[Collected data]
*** Begin section ***

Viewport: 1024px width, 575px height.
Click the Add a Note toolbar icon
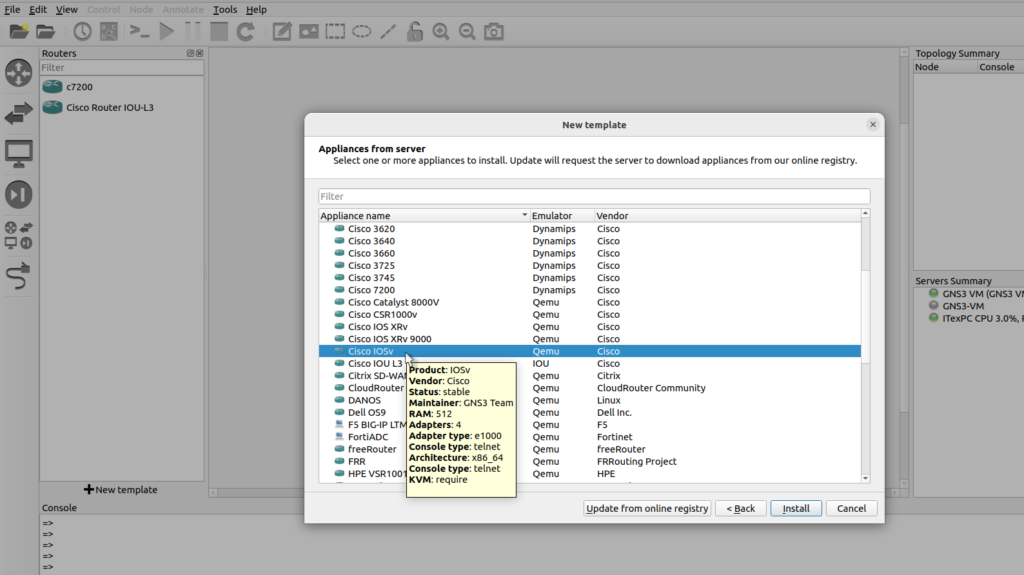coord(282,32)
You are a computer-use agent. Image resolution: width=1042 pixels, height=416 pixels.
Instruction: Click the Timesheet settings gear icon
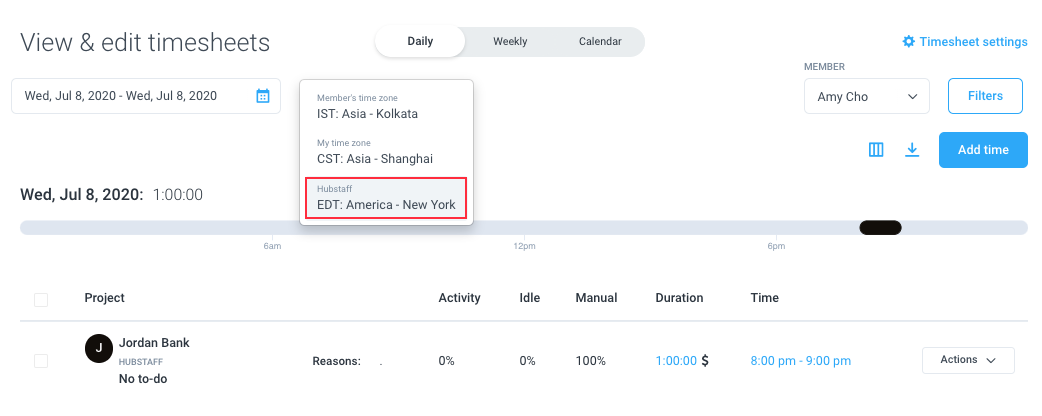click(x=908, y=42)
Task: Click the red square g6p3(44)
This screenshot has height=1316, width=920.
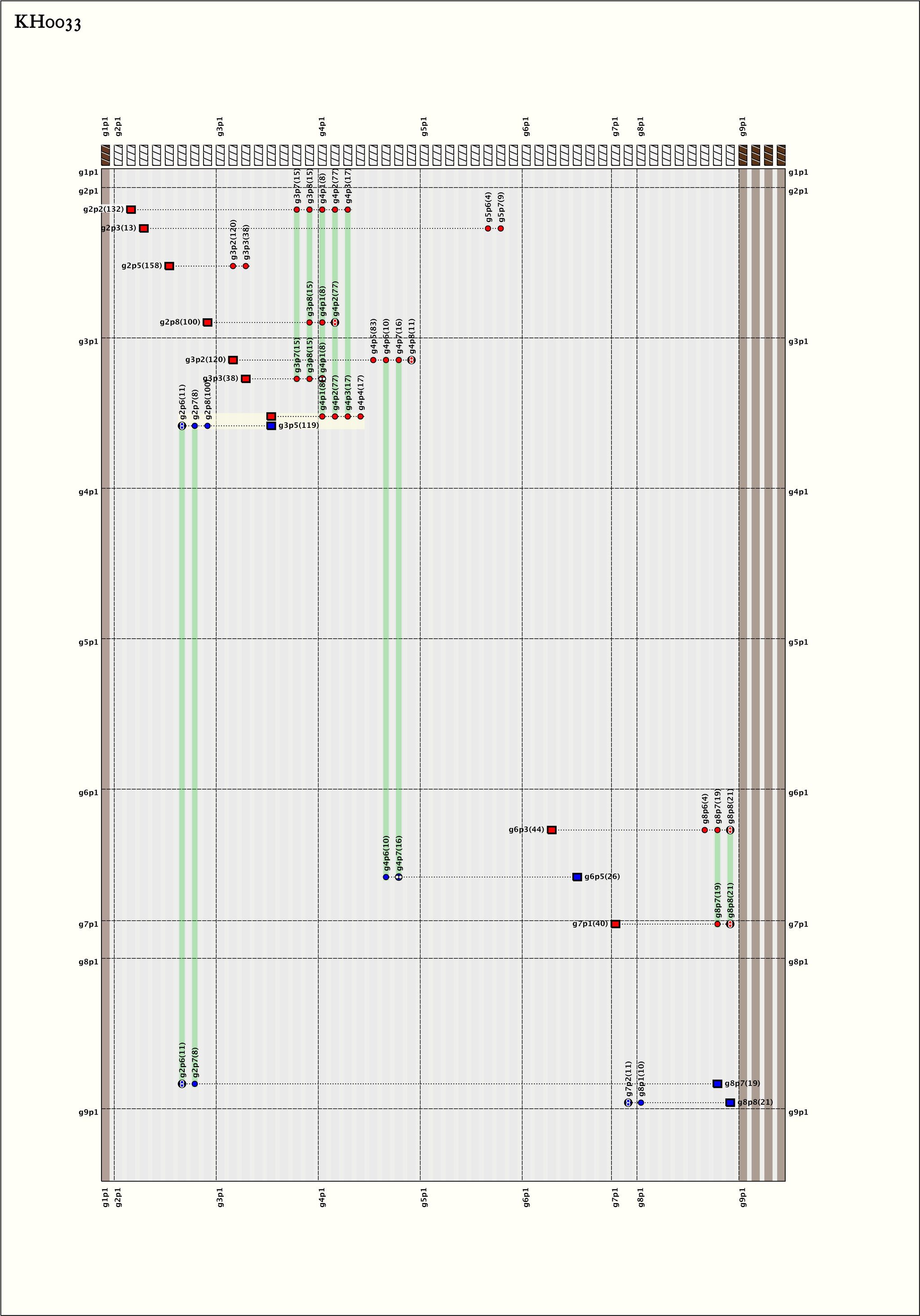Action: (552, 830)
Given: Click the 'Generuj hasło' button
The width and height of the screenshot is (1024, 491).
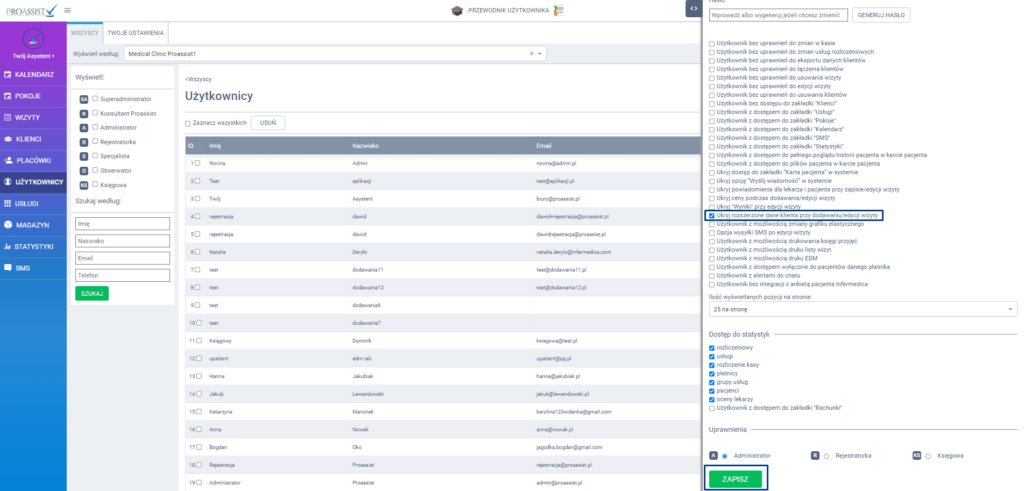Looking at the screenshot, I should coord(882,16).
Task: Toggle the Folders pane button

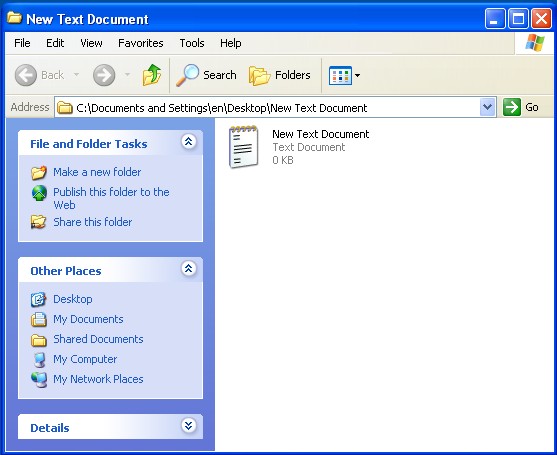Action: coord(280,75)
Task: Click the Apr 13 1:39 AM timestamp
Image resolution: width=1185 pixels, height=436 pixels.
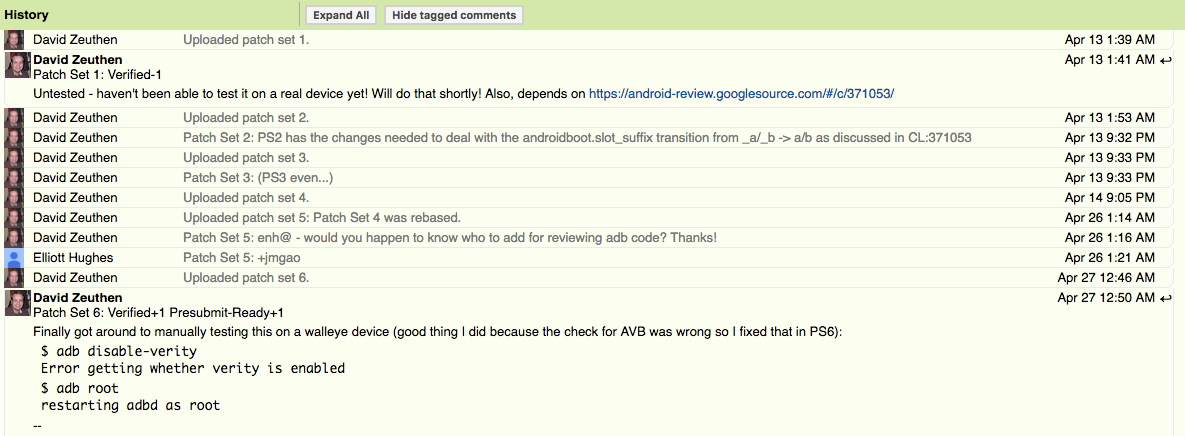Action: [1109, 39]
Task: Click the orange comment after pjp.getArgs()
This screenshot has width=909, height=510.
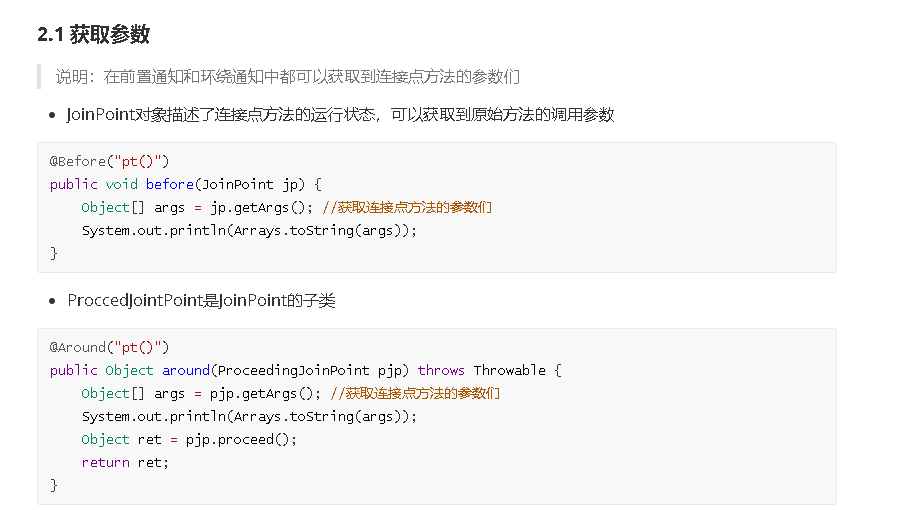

*** End section ***

Action item:
Return the line containing "Given: Click the 'Generuj hasło' button" and every line after it through the end of the records above, exactly and nothing else, but not the pictures.

Answer for the task:
Given: Click the 'Generuj hasło' button
The width and height of the screenshot is (1024, 491).
Looking at the screenshot, I should coord(882,16).
Task: Toggle the Folders pane button

Action: coord(280,75)
Task: Click the Apr 13 1:39 AM timestamp
Image resolution: width=1185 pixels, height=436 pixels.
Action: [1109, 39]
Task: Click the orange comment after pjp.getArgs()
This screenshot has width=909, height=510.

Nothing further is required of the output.